Background
This collaborative maintains a system of forest stewardship plots in the Santa Cruz Mountains that were collected using the Full Stewardship Trends Monitoring Protocol. This protocol and data collection interface were collaboratively developed through a partnership of managers, researchers, and landowners focused on standardized, long-term, and accessible monitoring of forest stewardship activities in the coast redwood and associated forests of the Santa Cruz Mountains.
Plot Distribution
At present, we have collected forest monitoring and research data following the standardized protocol at 304 plots across 14 sites in the Santa Cruz Mountains. A web map with plot locations and a factsheet detailing each sampling site’s ecology, existing, and planned stewardship activities is expected to be released in the Spring of 2026.
Sites are permanently marked with center stake, three witness trees, and GPS locations with accuracy of +/- 2 meters accuracy. Most of our plots are collected in the coast redwood (Sequoia sempervirens) forest type, with a subset collected in black oak (Quercus kelloggii) and mixed evergreen forest types.
Data collection is conducted across 1/10th acre plots, and includes:
- Tree and sapling inventory (status, species, DBH)
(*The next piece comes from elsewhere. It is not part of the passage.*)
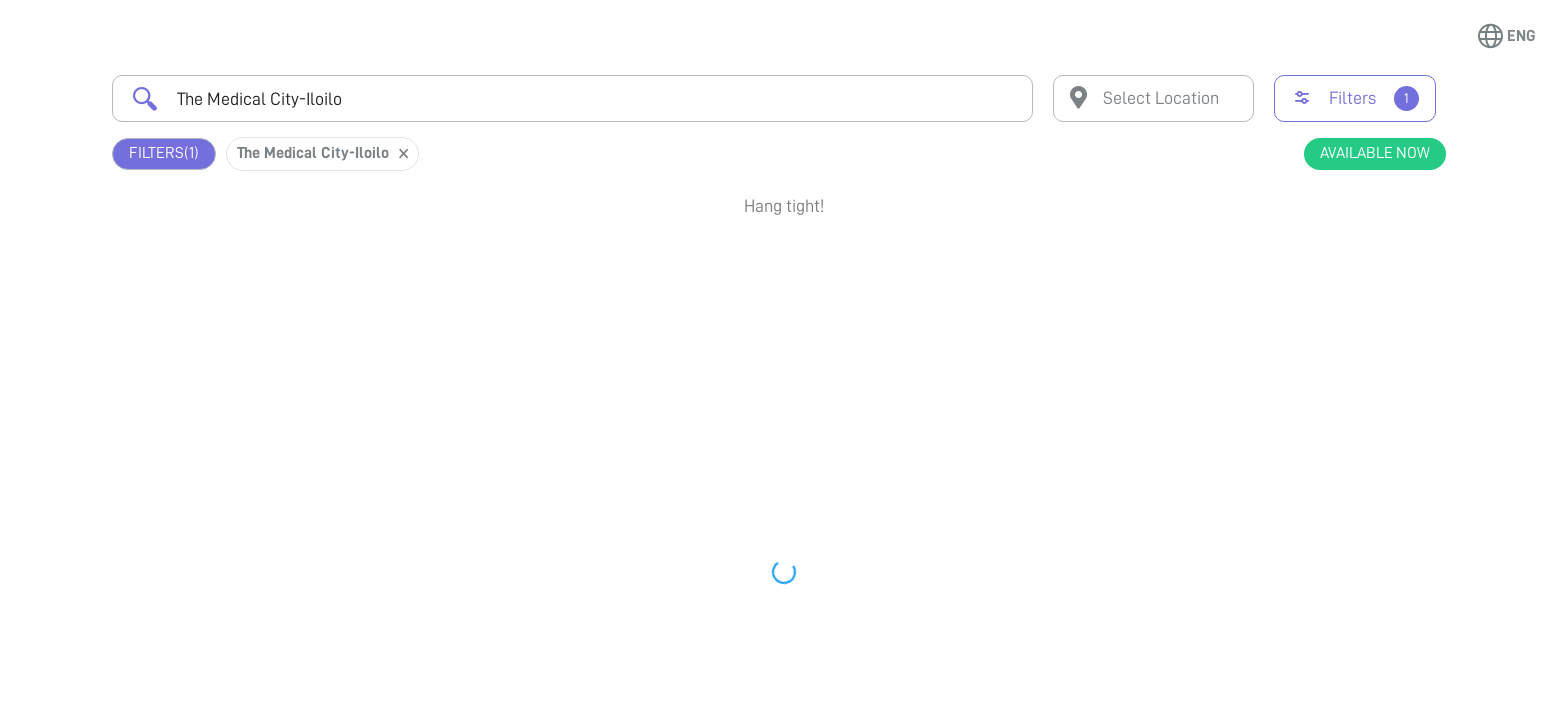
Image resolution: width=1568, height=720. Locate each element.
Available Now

- Regeneration (seedling and sprouting) counts by size class
- Fuels (two Brown’s transects per plot)
- Limited fire effects information (species specific responses)
- Canopy cover
- Shrub cover and composition
- Vegetation composition
- Groundcover by class
- Watch-List Species Presence
- All sites have directional and 360° photographs
A subset of these plots will be revisited in 2027 following stewardship activities, such as prescribed fire, timber harvest, mastication, thinning, and fuel reduction. This will result in a before-after comparison, and in some cases, before-after-control of the influence of stewardship activities over time.
Data Availability
The central goal of this project is to spur long-term research on forest dynamics and the influence of forest stewardship activities in coast redwood forests of the Santa Cruz Mountains. As such, most of these data will be made open-access following the completion of the project, when full quality-control, summarization, and metadata have been completed.
In the interim, researchers and graduate students are encouraged to reach out to discuss early access to all or parts of the dataset to pursue specific research questions. Site access and remeasurements are facilitated through individual landowners. Do not attempt to access research sites without written permission and permitting from the landowner.